PRI pierde votos y responde a golpes: Sheinbaum atribuye violencia de Alito y cercanos a la frustración por su decadencia

  • La Presidenta Claudia Sheinbaum sostuvo que las agresiones protagonizadas por Alejandro Moreno y personajes cercanos al PRI tienen raíces en viejas prácticas del partido; ante su pérdida de respaldo, afirmó, “hay mucha frustración” y llamó a no caer en provocaciones.

Menos respaldo político y más episodios de violencia. La presidenta Claudia Sheinbaum Pardo vinculó las recientes agresiones protagonizadas por dirigentes y personajes cercanos al PRI con las viejas prácticas que acompañaron históricamente al partido y sostuvo que, detrás de los golpes, existe también una explicación política: la frustración provocada por la pérdida creciente de apoyo ciudadano.

Durante La Mañanera del Pueblo, la mandataria puso como referencia al dirigente nacional priista, Alejandro “Alito” Moreno, y recordó episodios de confrontación física protagonizados por integrantes o personajes vinculados al tricolor. Para Sheinbaum, la violencia no representa únicamente un exceso individual, sino una conducta que encuentra antecedentes en la cultura política de sectores que durante décadas recurrieron a la intimidación y a grupos de choque.

“Ese es el origen de ellos”: Sheinbaum remonta la violencia a las viejas prácticas del PRI

Para explicar su postura, la Presidenta recuperó una experiencia de su etapa universitaria. Relató que su hermano fue golpeado por “porros” de la Facultad de Derecho después de intervenir en defensa de una estudiante que recibía comentarios ofensivos.

La mandataria utilizó aquel episodio para establecer un paralelismo con formas de actuación política que atribuyó al origen de actuales dirigentes priistas.

“Ese es el origen de ellos, se puede ver la historia del dirigente del PRI, está en muchos lugares de las redes sociales”, afirmó.

Sheinbaum relacionó esas prácticas con Alejandro Moreno y su círculo político, al recordar episodios de confrontación física registrados en espacios legislativos, entre ellos el protagonizado por el dirigente priista con Gerardo Fernández Noroña, así como otra agresión contra el diputado morenista Arturo Ávila.

El señalamiento presidencial apuntó así hacia una diferencia de fondo entre una vieja cultura política basada en la provocación y el choque físico y el momento actual, en el que, sostuvo, las diferencias deben resolverse mediante el debate y el diálogo.

El PRI pierde respaldo y crece la frustración, señala la Presidenta

Sheinbaum fue más allá de los episodios individuales y colocó el comportamiento de los dirigentes priistas frente a la pérdida de respaldo político del partido.

La Presidenta sostuvo que el deterioro de su apoyo ciudadano ha generado frustración entre algunos de sus dirigentes, una reacción que, afirmó, termina trasladándose al terreno de las agresiones.

“Hay mucha frustración porque el PRI cada vez tiene menos apoyadores, entonces pues es una frustración personal que se manifiesta en golpes y no debe de ser esto, hay que buscar el diálogo”, dijo.
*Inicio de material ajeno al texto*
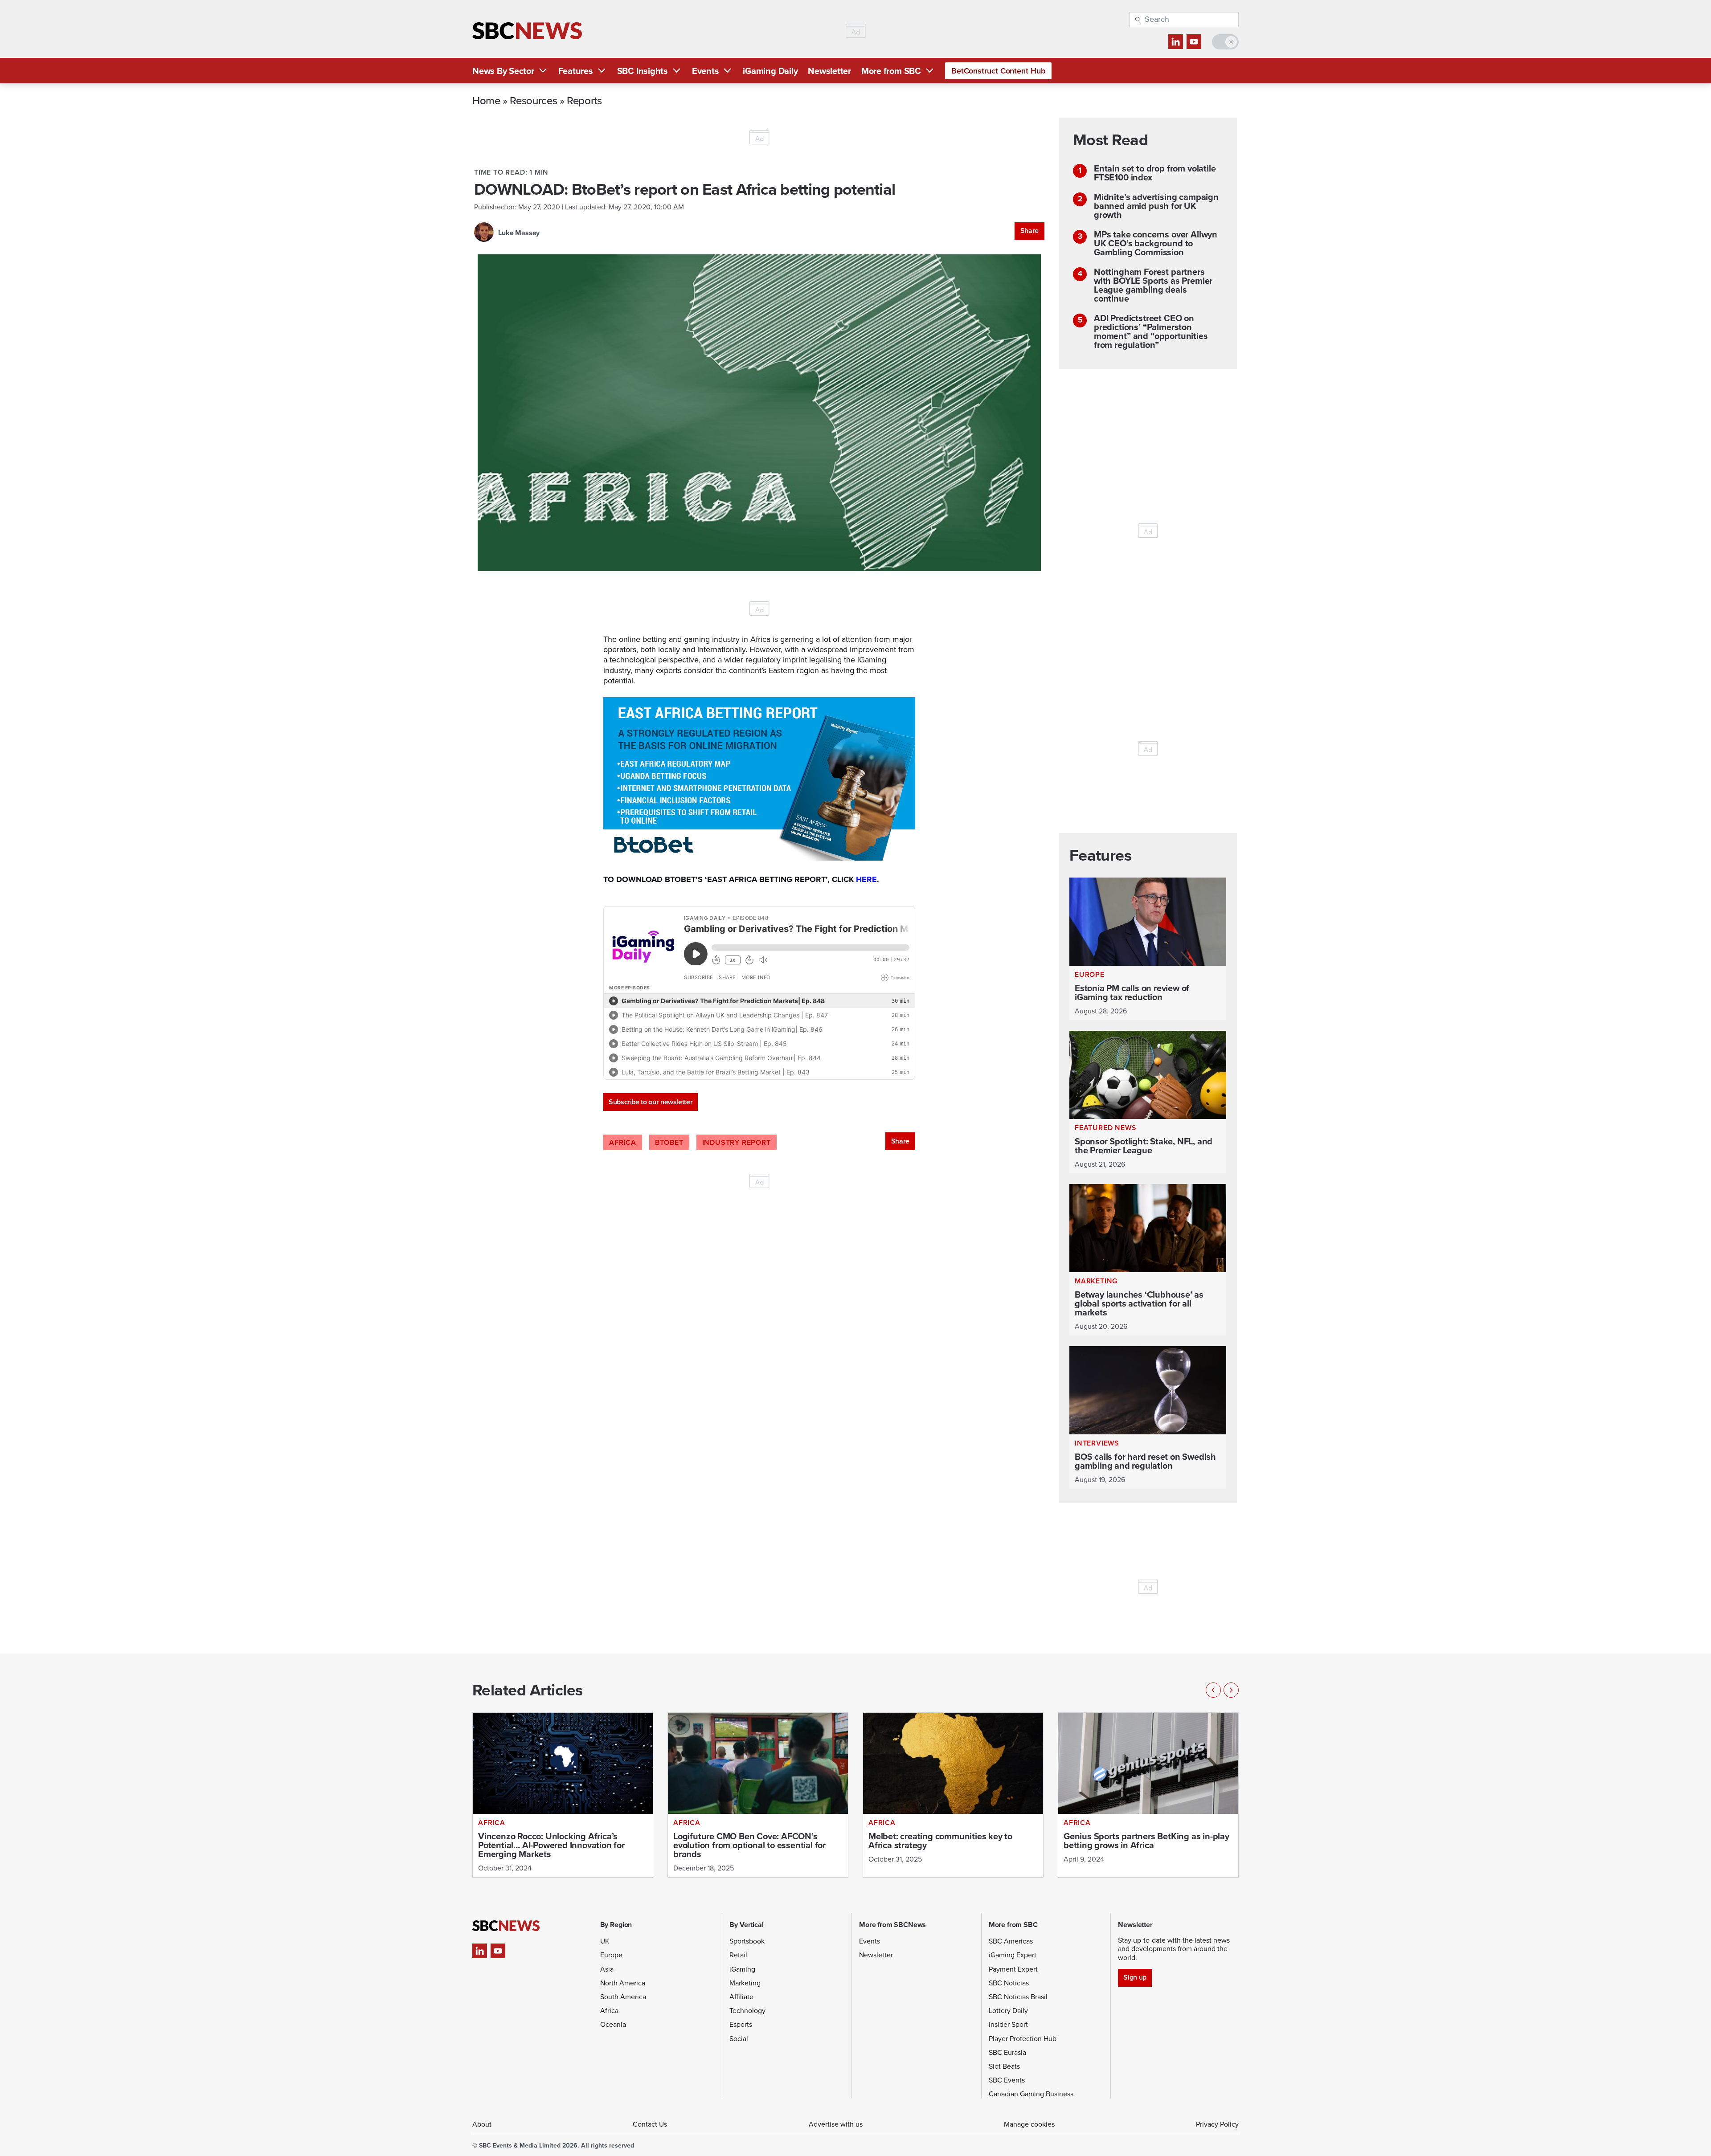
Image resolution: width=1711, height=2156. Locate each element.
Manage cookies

El planteamiento conecta la decadencia electoral del PRI con el endurecimiento de las conductas de algunos de sus principales cuadros: frente a un escenario político distinto y una reducción de su respaldo, Sheinbaum llamó a sus dirigentes a abandonar las confrontaciones físicas y asumir que las diferencias políticas se procesan mediante argumentos, no mediante golpes.

De Alito a los conatos en el INE: llamado a no caer en provocaciones

La mandataria recordó que los episodios de tensión no se han limitado al Congreso. También hizo referencia a conatos recientes registrados en el Instituto Nacional Electoral (INE) y pidió evitar que las confrontaciones escalen.

Su mensaje estuvo dirigido particularmente a quienes sean objeto de provocaciones: no responder con la misma conducta ni permitir que una disputa política termine convertida en violencia física.

Para Sheinbaum, caer en ese terreno significaría precisamente seguir el juego de quienes recurren a la provocación como herramienta política.

La Presidenta sostuvo que México atraviesa un momento político diferente, en el que debe prevalecer la discusión pública, incluso cuando existan diferencias profundas entre fuerzas políticas.

Su diagnóstico sobre el PRI fue directo: las prácticas violentas tienen antecedentes en una vieja forma de ejercer la política y hoy se combinan con la frustración provocada por un partido que pierde respaldo ciudadano. Frente a ello, insistió, la respuesta debe mantenerse en el terreno del diálogo, el debate y el rechazo a cualquier forma de violencia.